@Todd - Yes, to re-trigger you need to restart the TT. This is how the code currently works - once a directory is removed from LocalStorage's "good list" it is never put back while the TT is running, ie once a dir is identified as bad it won't be used by the TT. LocalDirAllocator#confChanged tries to notice when a new dir is added to the conf but we don't add new MR local dirs at runtime so this feature isn't used. Per
HADOOP-7551 LocalDirAllocator (common) and LocalStorage (mr) are currently independent but should be aware of each other.
@Ravi LocalDirAllocator already keeps track of the valid dirs itself. Once there is a bad dir LocalDirAllocator#confChanged executes for every call to get a local directory, it's this code that calls checkDirs on each local directory. It turns out the version of checkDirs that doesn't take a permissions parameter is not as expensive as I thought (the method that takes a permission forks a call to ls for each directory which is expensive). However confChanged creates a new DF object for each local dir which has the side effect of resetting the df interval which means forking a call to df instead of caching the last result when LocalDirAllocator uses each DF.
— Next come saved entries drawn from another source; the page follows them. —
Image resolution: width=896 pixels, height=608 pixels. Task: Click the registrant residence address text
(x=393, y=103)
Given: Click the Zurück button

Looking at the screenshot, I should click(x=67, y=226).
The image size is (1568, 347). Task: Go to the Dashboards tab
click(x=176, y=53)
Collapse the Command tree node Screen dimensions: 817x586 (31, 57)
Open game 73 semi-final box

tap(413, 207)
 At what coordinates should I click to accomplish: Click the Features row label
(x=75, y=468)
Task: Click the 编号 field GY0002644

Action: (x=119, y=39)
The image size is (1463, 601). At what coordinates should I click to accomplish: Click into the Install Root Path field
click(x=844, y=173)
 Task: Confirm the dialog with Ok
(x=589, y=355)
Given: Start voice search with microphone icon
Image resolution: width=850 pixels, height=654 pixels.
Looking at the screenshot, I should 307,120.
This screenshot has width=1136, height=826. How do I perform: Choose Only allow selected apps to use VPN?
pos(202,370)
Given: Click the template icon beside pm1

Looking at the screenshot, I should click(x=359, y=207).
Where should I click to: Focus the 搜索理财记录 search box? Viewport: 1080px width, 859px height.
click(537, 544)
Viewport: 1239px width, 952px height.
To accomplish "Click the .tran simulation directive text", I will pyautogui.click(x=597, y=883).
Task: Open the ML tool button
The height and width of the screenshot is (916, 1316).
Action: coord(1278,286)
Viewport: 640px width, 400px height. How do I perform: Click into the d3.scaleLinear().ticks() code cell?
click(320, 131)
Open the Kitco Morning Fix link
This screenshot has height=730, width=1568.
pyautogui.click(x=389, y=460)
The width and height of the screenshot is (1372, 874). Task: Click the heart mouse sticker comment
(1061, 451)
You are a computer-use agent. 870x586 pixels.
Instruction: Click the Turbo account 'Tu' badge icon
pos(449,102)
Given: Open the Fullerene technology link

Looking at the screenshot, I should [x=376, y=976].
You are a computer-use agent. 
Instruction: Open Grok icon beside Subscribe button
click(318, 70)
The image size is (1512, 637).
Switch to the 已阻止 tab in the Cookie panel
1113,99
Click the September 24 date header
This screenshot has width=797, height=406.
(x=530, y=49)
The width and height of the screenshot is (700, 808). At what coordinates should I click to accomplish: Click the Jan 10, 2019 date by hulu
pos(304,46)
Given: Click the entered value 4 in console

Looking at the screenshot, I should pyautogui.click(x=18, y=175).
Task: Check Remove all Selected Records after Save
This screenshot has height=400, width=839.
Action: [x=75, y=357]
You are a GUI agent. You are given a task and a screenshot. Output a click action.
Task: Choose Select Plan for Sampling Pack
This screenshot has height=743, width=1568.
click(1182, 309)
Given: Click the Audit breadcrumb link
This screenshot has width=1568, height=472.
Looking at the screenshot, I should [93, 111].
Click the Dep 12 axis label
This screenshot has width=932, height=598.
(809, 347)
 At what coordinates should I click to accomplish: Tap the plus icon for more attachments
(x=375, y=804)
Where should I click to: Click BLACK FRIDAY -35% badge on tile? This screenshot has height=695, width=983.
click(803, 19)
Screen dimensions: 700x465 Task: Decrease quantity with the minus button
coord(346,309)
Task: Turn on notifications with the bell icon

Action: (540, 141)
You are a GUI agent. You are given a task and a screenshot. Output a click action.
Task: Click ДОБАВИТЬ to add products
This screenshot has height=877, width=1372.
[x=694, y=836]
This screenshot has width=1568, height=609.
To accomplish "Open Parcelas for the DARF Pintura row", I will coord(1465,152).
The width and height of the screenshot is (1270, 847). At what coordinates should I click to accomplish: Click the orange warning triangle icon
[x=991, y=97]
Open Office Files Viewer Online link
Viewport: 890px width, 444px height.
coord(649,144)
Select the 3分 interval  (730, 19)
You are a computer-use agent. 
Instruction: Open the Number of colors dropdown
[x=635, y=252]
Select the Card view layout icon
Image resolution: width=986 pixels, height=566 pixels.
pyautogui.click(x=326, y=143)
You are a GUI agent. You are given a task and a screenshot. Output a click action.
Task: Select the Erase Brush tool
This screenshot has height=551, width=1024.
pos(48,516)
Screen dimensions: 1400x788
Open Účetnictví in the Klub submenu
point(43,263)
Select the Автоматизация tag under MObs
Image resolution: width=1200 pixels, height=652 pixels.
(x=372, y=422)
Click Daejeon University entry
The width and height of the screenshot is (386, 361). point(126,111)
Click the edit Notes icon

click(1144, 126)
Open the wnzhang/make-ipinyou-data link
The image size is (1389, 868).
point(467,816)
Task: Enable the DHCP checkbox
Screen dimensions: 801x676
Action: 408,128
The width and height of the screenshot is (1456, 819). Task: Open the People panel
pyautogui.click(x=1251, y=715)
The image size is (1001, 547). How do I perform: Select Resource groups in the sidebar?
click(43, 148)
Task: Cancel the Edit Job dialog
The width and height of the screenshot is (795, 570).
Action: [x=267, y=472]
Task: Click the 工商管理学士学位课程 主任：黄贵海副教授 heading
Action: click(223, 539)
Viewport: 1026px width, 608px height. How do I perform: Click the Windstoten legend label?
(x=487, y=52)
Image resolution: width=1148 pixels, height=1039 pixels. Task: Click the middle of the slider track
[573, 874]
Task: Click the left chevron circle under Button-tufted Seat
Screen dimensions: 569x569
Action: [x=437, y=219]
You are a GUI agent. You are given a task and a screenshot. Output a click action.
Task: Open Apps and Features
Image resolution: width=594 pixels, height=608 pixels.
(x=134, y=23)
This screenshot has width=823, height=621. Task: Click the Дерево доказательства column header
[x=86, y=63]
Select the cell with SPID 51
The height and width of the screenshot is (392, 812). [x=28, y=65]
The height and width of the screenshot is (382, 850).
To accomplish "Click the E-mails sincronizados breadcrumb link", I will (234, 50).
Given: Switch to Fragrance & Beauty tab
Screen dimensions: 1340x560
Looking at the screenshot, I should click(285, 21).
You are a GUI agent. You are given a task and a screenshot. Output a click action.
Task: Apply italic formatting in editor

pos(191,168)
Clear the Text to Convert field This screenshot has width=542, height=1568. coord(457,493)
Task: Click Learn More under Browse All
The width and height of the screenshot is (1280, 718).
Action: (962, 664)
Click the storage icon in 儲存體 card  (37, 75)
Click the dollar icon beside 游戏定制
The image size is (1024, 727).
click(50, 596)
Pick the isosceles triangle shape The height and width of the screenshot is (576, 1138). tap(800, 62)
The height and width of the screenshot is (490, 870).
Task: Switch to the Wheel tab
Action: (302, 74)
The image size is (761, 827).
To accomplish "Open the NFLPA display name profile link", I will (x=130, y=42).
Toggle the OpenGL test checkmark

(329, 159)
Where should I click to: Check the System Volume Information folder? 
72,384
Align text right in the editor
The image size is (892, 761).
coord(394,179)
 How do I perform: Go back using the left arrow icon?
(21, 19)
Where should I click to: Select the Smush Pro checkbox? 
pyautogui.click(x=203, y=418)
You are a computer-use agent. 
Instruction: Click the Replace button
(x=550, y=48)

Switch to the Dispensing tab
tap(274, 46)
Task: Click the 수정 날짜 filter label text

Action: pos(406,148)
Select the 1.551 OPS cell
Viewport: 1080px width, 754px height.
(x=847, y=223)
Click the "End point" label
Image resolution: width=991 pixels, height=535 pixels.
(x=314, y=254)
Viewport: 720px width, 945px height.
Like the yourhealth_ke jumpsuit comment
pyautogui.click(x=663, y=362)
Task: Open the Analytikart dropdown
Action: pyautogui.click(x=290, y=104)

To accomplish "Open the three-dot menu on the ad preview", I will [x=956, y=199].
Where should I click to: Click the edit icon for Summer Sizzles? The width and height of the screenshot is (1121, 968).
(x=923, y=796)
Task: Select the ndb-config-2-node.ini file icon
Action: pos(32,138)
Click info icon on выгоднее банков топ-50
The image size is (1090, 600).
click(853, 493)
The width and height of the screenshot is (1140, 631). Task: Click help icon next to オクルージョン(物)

In short, I think it's expensive if the configured dirs are different from the list of valid dirs maintained by LocalDirAllocator. If we remove bad dirs from the conf in the TT then they won't differ. Alternatively, we could modify LocalDirAllocator to ignore bad directories but that would conflict with its current design that explicitly tries to notice a difference between the set of valid and configured dirs.